- **WHAT IS BEING ASKED**: Write out each record below, word for word.

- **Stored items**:

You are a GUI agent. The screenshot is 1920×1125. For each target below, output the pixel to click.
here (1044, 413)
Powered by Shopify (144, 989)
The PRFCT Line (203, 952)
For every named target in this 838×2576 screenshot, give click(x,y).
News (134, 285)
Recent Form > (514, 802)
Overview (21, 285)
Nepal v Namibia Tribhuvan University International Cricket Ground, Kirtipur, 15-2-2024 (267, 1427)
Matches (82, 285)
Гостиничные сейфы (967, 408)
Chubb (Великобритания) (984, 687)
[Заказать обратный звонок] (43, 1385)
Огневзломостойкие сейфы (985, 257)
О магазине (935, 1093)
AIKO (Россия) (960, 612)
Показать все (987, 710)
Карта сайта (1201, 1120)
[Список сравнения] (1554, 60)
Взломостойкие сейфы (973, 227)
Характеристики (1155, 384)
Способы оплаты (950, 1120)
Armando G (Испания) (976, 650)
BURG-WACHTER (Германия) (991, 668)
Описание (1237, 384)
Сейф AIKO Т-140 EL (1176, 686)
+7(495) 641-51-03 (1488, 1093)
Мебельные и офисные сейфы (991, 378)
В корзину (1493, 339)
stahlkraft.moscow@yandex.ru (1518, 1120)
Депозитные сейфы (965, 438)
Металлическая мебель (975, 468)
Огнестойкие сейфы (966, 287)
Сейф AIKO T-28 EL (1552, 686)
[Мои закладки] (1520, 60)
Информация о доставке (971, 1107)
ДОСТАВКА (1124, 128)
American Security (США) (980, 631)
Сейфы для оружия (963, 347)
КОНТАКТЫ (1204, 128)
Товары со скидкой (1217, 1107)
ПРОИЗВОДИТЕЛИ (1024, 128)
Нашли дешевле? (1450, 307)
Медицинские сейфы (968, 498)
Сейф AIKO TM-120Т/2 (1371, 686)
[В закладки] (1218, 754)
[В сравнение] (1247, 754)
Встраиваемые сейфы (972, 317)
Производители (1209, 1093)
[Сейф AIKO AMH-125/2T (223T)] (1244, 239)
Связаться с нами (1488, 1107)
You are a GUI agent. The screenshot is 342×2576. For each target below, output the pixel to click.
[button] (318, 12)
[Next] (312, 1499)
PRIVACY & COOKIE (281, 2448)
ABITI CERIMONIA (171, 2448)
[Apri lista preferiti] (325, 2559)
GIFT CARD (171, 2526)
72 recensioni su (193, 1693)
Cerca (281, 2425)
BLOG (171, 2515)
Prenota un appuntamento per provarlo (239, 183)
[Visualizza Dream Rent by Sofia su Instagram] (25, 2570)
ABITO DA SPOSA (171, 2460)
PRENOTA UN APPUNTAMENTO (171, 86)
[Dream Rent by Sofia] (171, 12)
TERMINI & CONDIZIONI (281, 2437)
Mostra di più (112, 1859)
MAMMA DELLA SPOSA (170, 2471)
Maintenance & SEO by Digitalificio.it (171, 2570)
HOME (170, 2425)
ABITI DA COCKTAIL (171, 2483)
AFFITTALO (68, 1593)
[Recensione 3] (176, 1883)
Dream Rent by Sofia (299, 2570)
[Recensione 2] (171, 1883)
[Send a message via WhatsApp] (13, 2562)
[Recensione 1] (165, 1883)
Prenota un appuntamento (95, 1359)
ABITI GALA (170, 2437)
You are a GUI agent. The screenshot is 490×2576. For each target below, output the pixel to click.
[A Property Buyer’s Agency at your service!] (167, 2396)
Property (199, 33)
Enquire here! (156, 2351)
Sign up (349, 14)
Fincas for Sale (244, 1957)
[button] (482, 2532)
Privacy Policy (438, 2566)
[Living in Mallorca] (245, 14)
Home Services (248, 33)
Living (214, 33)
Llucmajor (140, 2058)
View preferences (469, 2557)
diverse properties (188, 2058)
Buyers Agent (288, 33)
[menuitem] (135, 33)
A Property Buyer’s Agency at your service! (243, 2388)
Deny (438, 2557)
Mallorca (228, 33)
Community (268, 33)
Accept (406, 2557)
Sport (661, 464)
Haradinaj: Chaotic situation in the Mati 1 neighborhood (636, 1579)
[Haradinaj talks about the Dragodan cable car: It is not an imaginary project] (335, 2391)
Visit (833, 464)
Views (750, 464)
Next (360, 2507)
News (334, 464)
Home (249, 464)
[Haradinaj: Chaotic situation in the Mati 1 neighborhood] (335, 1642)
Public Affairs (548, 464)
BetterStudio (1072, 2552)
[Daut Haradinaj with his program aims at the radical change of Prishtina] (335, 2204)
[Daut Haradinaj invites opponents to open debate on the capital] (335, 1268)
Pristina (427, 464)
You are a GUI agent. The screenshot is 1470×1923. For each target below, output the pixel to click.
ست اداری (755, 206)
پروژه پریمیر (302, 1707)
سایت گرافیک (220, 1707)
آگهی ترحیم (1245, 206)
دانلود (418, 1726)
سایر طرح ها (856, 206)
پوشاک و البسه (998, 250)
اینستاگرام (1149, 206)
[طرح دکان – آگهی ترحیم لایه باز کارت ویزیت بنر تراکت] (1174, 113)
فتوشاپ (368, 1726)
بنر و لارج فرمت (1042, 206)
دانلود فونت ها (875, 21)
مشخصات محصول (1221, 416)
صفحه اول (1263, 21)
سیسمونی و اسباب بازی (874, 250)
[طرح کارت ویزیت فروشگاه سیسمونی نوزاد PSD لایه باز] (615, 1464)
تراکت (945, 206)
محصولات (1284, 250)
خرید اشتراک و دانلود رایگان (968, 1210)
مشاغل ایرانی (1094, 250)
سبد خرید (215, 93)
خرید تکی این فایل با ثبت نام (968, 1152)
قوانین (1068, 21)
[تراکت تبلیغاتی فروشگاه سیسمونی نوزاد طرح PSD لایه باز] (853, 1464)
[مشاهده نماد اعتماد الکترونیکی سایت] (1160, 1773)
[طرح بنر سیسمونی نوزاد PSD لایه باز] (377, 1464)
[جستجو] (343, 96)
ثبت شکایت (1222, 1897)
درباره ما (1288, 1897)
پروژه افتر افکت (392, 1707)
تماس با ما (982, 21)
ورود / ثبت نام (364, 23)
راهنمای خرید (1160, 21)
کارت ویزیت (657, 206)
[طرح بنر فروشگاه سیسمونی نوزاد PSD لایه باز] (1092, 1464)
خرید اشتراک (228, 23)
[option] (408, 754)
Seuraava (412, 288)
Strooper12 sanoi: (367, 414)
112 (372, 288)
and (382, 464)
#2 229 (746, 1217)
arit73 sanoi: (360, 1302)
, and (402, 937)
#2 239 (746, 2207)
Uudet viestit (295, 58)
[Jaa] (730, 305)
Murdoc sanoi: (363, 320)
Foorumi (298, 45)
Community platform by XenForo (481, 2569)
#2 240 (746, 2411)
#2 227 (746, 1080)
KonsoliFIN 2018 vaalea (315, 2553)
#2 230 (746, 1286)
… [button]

- **WORKED SOLUTION**:
You are a GUI agent. The screenshot is 1920×1125. For each target below, output the pixel to click.
here (1044, 413)
Powered by Shopify (144, 989)
The PRFCT Line (203, 952)
For every named target in this 838×2576 screenshot, give click(x,y).
News (134, 285)
Recent Form > (514, 802)
Overview (21, 285)
Nepal v Namibia Tribhuvan University International Cricket Ground, Kirtipur, 15-2-2024 (267, 1427)
Matches (82, 285)
Гостиничные сейфы (967, 408)
Chubb (Великобритания) (984, 687)
[Заказать обратный звонок] (43, 1385)
Огневзломостойкие сейфы (985, 257)
О магазине (935, 1093)
AIKO (Россия) (960, 612)
Показать все (987, 710)
Карта сайта (1201, 1120)
[Список сравнения] (1554, 60)
Взломостойкие сейфы (973, 227)
Характеристики (1155, 384)
Способы оплаты (950, 1120)
Armando G (Испания) (976, 650)
BURG-WACHTER (Германия) (991, 668)
Описание (1237, 384)
Сейф AIKO Т-140 EL (1176, 686)
+7(495) 641-51-03 (1488, 1093)
Мебельные и офисные сейфы (991, 378)
В корзину (1493, 339)
stahlkraft.moscow@yandex.ru (1518, 1120)
Депозитные сейфы (965, 438)
Металлическая мебель (975, 468)
Огнестойкие сейфы (966, 287)
Сейф AIKO T-28 EL (1552, 686)
[Мои закладки] (1520, 60)
Информация о доставке (971, 1107)
ДОСТАВКА (1124, 128)
American Security (США) (980, 631)
Сейфы для оружия (963, 347)
КОНТАКТЫ (1204, 128)
Товары со скидкой (1217, 1107)
ПРОИЗВОДИТЕЛИ (1024, 128)
Нашли дешевле? (1450, 307)
Медицинские сейфы (968, 498)
Сейф AIKO TM-120Т/2 (1371, 686)
[В закладки] (1218, 754)
[В сравнение] (1247, 754)
Встраиваемые сейфы (972, 317)
Производители (1209, 1093)
[Сейф AIKO AMH-125/2T (223T)] (1244, 239)
Связаться с нами (1488, 1107)
You are a GUI agent. The screenshot is 342×2576. For each target below, output the pixel to click.
[button] (318, 12)
[Next] (312, 1499)
PRIVACY & COOKIE (281, 2448)
ABITI CERIMONIA (171, 2448)
[Apri lista preferiti] (325, 2559)
GIFT CARD (171, 2526)
72 recensioni su (193, 1693)
Cerca (281, 2425)
BLOG (171, 2515)
Prenota un appuntamento per provarlo (239, 183)
[Visualizza Dream Rent by Sofia su Instagram] (25, 2570)
ABITO DA SPOSA (171, 2460)
PRENOTA UN APPUNTAMENTO (171, 86)
[Dream Rent by Sofia] (171, 12)
TERMINI & CONDIZIONI (281, 2437)
Mostra di più (112, 1859)
MAMMA DELLA SPOSA (170, 2471)
Maintenance & SEO by Digitalificio.it (171, 2570)
HOME (170, 2425)
ABITI DA COCKTAIL (171, 2483)
AFFITTALO (68, 1593)
[Recensione 3] (176, 1883)
Dream Rent by Sofia (299, 2570)
[Recensione 2] (171, 1883)
[Send a message via WhatsApp] (13, 2562)
[Recensione 1] (165, 1883)
Prenota un appuntamento (95, 1359)
ABITI GALA (170, 2437)
You are a GUI agent. The screenshot is 490×2576. For each target below, output the pixel to click.
[A Property Buyer’s Agency at your service!] (167, 2396)
Property (199, 33)
Enquire here! (156, 2351)
Sign up (349, 14)
Fincas for Sale (244, 1957)
[button] (482, 2532)
Privacy Policy (438, 2566)
[Living in Mallorca] (245, 14)
Home Services (248, 33)
Living (214, 33)
Llucmajor (140, 2058)
View preferences (469, 2557)
diverse properties (188, 2058)
Buyers Agent (288, 33)
[menuitem] (135, 33)
A Property Buyer’s Agency at your service! (243, 2388)
Deny (438, 2557)
Mallorca (228, 33)
Community (268, 33)
Accept (406, 2557)
Sport (661, 464)
Haradinaj: Chaotic situation in the Mati 1 neighborhood (636, 1579)
[Haradinaj talks about the Dragodan cable car: It is not an imaginary project] (335, 2391)
Visit (833, 464)
Views (750, 464)
Next (360, 2507)
News (334, 464)
Home (249, 464)
[Haradinaj: Chaotic situation in the Mati 1 neighborhood] (335, 1642)
Public Affairs (548, 464)
BetterStudio (1072, 2552)
[Daut Haradinaj with his program aims at the radical change of Prishtina] (335, 2204)
[Daut Haradinaj invites opponents to open debate on the capital] (335, 1268)
Pristina (427, 464)
You are a GUI agent. The screenshot is 1470×1923. For each target below, output the pixel to click.
ست اداری (755, 206)
پروژه پریمیر (302, 1707)
سایت گرافیک (220, 1707)
آگهی ترحیم (1245, 206)
دانلود (418, 1726)
سایر طرح ها (856, 206)
پوشاک و البسه (998, 250)
اینستاگرام (1149, 206)
[طرح دکان – آگهی ترحیم لایه باز کارت ویزیت بنر تراکت] (1174, 113)
فتوشاپ (368, 1726)
بنر و لارج فرمت (1042, 206)
دانلود فونت ها (875, 21)
مشخصات محصول (1221, 416)
صفحه اول (1263, 21)
سیسمونی و اسباب بازی (874, 250)
[طرح کارت ویزیت فروشگاه سیسمونی نوزاد PSD لایه باز] (615, 1464)
تراکت (945, 206)
محصولات (1284, 250)
خرید اشتراک و دانلود رایگان (968, 1210)
مشاغل ایرانی (1094, 250)
سبد خرید (215, 93)
خرید تکی این فایل با ثبت نام (968, 1152)
قوانین (1068, 21)
[تراکت تبلیغاتی فروشگاه سیسمونی نوزاد طرح PSD لایه باز] (853, 1464)
[مشاهده نماد اعتماد الکترونیکی سایت] (1160, 1773)
[طرح بنر سیسمونی نوزاد PSD لایه باز] (377, 1464)
[جستجو] (343, 96)
ثبت شکایت (1222, 1897)
درباره ما (1288, 1897)
پروژه افتر افکت (392, 1707)
تماس با ما (982, 21)
ورود / ثبت نام (364, 23)
راهنمای خرید (1160, 21)
کارت ویزیت (657, 206)
[طرح بنر فروشگاه سیسمونی نوزاد PSD لایه باز] (1092, 1464)
خرید اشتراک (228, 23)
[option] (408, 754)
Seuraava (412, 288)
Strooper12 sanoi: (367, 414)
112 (372, 288)
and (382, 464)
#2 229 (746, 1217)
arit73 sanoi: (360, 1302)
, and (402, 937)
#2 239 (746, 2207)
Uudet viestit (295, 58)
[Jaa] (730, 305)
Murdoc sanoi: (363, 320)
Foorumi (298, 45)
Community platform by XenForo (481, 2569)
#2 240 (746, 2411)
#2 227 (746, 1080)
KonsoliFIN 2018 vaalea (315, 2553)
#2 230 (746, 1286)
… [button]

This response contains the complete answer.